D’autres vies que la mienne
Gallimard
Comment se mettre à écrire sur la vie des autres dans un monde où l’autocentrisme, l’égoïsme – ou plutôt l’égotisme – règnent ?
Dans un pays où l’autofiction est une gageure, pourquoi, quand on a une plume affinée, préfère-t-on écrire sur les autres que sur soi ? Telle pourrait être la question à laquelle tente de répondre Dominique Bona, dans Mes vies secrètes, paru aux éditions Gallimard.
L’académicienne revient en effet sur son parcours d’écrivain et de biographe.
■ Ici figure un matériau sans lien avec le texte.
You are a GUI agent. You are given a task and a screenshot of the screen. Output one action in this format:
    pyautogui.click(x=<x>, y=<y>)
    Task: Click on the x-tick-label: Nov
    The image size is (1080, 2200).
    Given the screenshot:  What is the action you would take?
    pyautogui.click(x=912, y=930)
Mais loin de ressembler à une autobiographie, elle nous raconte dans une vingtaine de chapitres les rencontres qui ont émaillé sa vie personnelle et sa vie d’écrivain.
Car tout est imbriqué dans son parcours, on découvre comment une rencontre en amènera une autre, les liens qui unissaient certains des personnages qu’elle a choisi de conter et qui, quelques années plus tard, la conduiront sur un autre chemin avec un autre personnage à raconter…
La plume est belle, sensible, sans sensationnalisme mais avec une justesse de ton qui fait des biographies de Dominique Bona une référence en la matière, le style en plus.
Un style humble qui laisse la place à ces personnages historiques mais qui sous couvert de la biographie en dit tout autant sur son auteur.
On aime cette sensation de hasard, qui parcourt ses rencontres fortuites qui l’amènent de Romain Gary à Berthe Morisot, de Gala Dali à Stefan Zweig.
Comment naît une idée de biographie ou de roman, l’angle par lequel elle attaque un personnage historique, ce qu’elle est prête à faire ou ne pas faire pour en savoir plus sur ces personnages.
Un parcours parfois simple, mais le plus souvent semé d’embûches, d’espoirs et de désillusions, émaillés par de belles rencontres, voilà le portrait que Dominique Bona fait d’elle, de sa façon de travailler aussi.
Rien n’est vraiment laissé au hasard, même si elle suit ses intuitions et se laisse parfois porter par les héros de ses livres, elle reste maître en son royaume, et quel royaume…! Celui d’un grand siècle disparu mais qu’elle sait si bien faire revivre.
Voilà pourquoi elle préfère, plutôt que se raconter, raconter la vie des autres.
À remettre dans les mains de tous les amoureux de la littérature et des belles rencontres.